L’assimilation culturelle, comme modèle prôné depuis les années 70, a été notamment fragilisée par le constat de l’incapacité de l’Etat à intégrer une partie des émigrés.
 
 
En Finlande
Dans ce pays, où seuls 3,5% de la population (5,4 millions d’habitants) est née à l’étranger (192.200), le parti anti-immigration des Vrais Finlandais (rebaptisé Parti des Finlandais) est passé de 5 à 39 députés en juin 2011 (19% des suffrages).
 
Selon l'Institut des statistiques de Finlande, cette formation a réalisé aux municipales en 2012 ses meilleurs scores dans les communes les plus affectées par le chômage, dans les zones rurales et ouvrières.
 
Dans une note de 2013 de l’OCDE, on apprend que le gouvernement a mis en place une politique d’immigration «autour de plusieurs objectifs-clés : organiser le marché du travail, garantir l’égalité des droits des travailleurs, améliorer les possibilités d’emploi pour les personnes issues de l’immigration, mettre en œuvre une politique d’intégration plus efficace, accélérer le traitement des demandes d’asile et lutter contre la discrimination.» Un des motifs avancés par le Guardian : «Au cours des 15 dernières années, la Finlande a vu sa population se diversifier à un rythme plus rapide que n'importe quel autre pays européen. En 2020, un cinquième des élèves d’Helsinki sont censés être nés ailleurs».

Le 25 janvier 2011 à Helsinki. Abdirashid Dirie, Finlandais naturalisé, estime qu'il était plus difficile d'être un réfugié somalien il y a vingt ans qu'aujourd'hui. (AIRA-KATARIINA VEHASKARI / AFP)

L’OCDE montre qu’il y a eu 15% de plus d’installations en Finlande en 2011 qu’en 2010. Un record en termes de migration totale dans ce pays où quelque 20.000 personnes sont des ressortissants étrangers, en hausse de 12% par rapport à 2010.
 
Les principales origines des immigrés sont l’Estonie, la Russie, la Chine, la Somalie et l’Irak.
 
La Finlande abritait en 2011 quelque 4.000 sans-papiers (sources humanitaires).
 
En Islande
L’Islande, qui se relève de l’effondrement de son système bancaire en 2008, a subi une crise qui a également touché les immigrés, dont une partie est rentrée dans son pays d’origine.
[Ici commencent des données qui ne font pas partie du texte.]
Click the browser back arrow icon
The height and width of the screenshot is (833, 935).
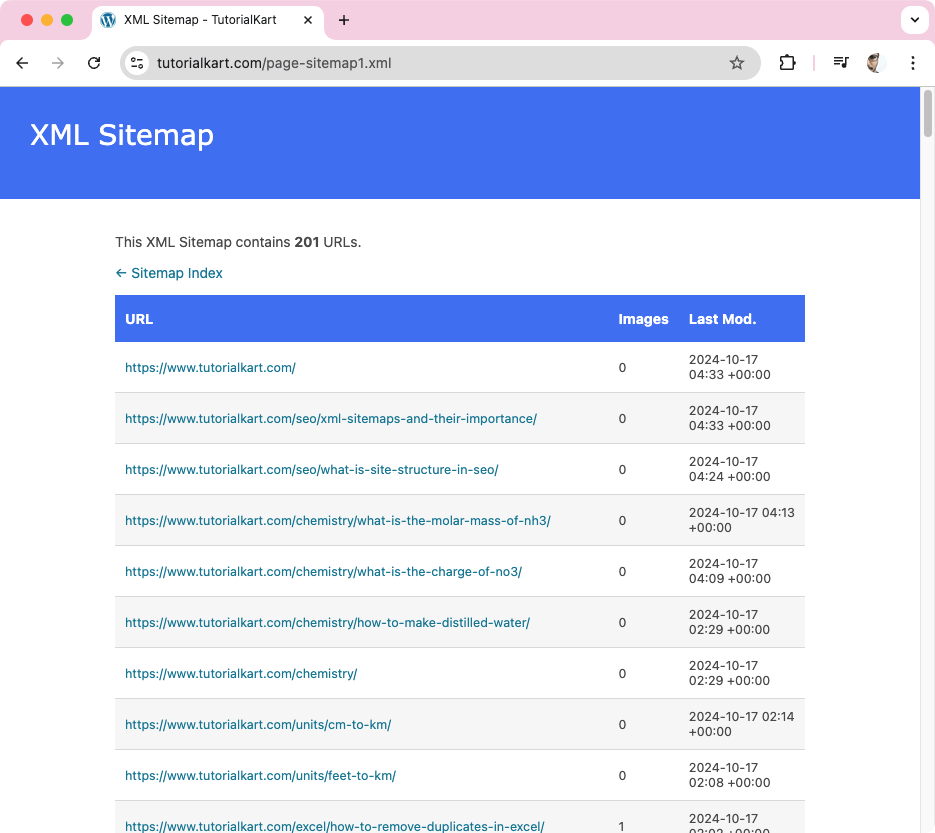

Ils représentent aujourd’hui 7%, soit 12.000 personnes sur les 320.000 habitants de l’île. Ils viennent de Pologne majoritairement, mais aussi de Lituanie, du Portugal ou de Chine.
 
L’immigration est relativement récente dans ce petit pays, géré depuis début 2013 par un nouveau gouvernement de centre-droit eurosceptique. L’Islande a accueilli en 2000 son premier réfugié politique venu de RDC.
 
Selon le site du Sénat, l’intégration de ces arrivants ne va pas sans poser de problème et «la gestion de l'immigration et de ses conséquences sociales et sociétales constitue un enjeu certain. L'Islande se vit comme une société relativement fermée ayant réussi à préserver une certaine homogénéité de sa population. Ainsi, la perspective de voir arriver de nouvelles populations participant au peuplement de leur île inquiète souvent la population islandaise.»
 
«L'épuisement financier du système social»
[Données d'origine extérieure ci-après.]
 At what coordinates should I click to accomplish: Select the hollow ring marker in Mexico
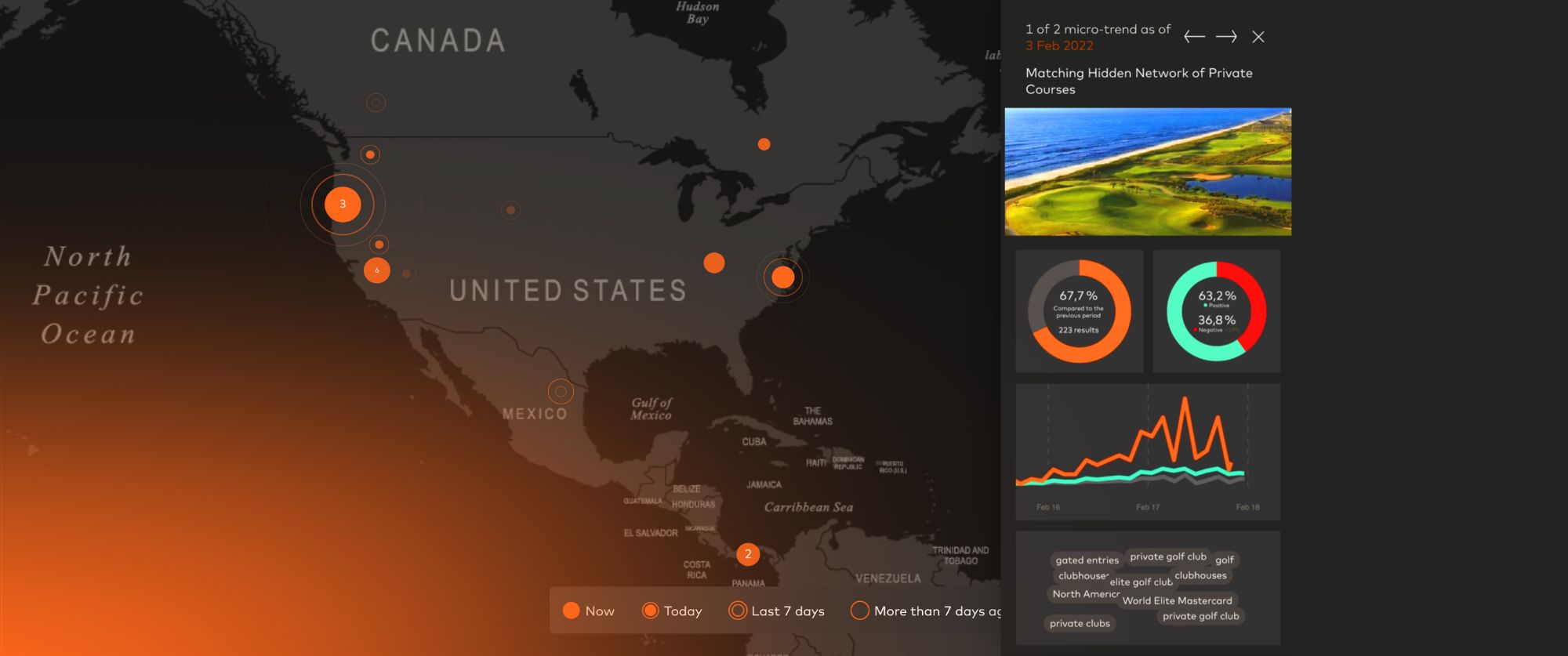pos(561,391)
Aujourd'hui, la question de l’immigration arrive dans le nord de l’Europe comme ailleurs au cœur du débat politique.
 
En avril 2012, Dominique Reynié, professeur à Sciences Po, estimait dans Populisme: la pente fatale que «les Européens développent une méfiance à l'égard des réalités multiculturelles auxquelles l'immigration les confronte» et ce, «sur le terreau d'un mécontentement généré par l'épuisement financier du système social».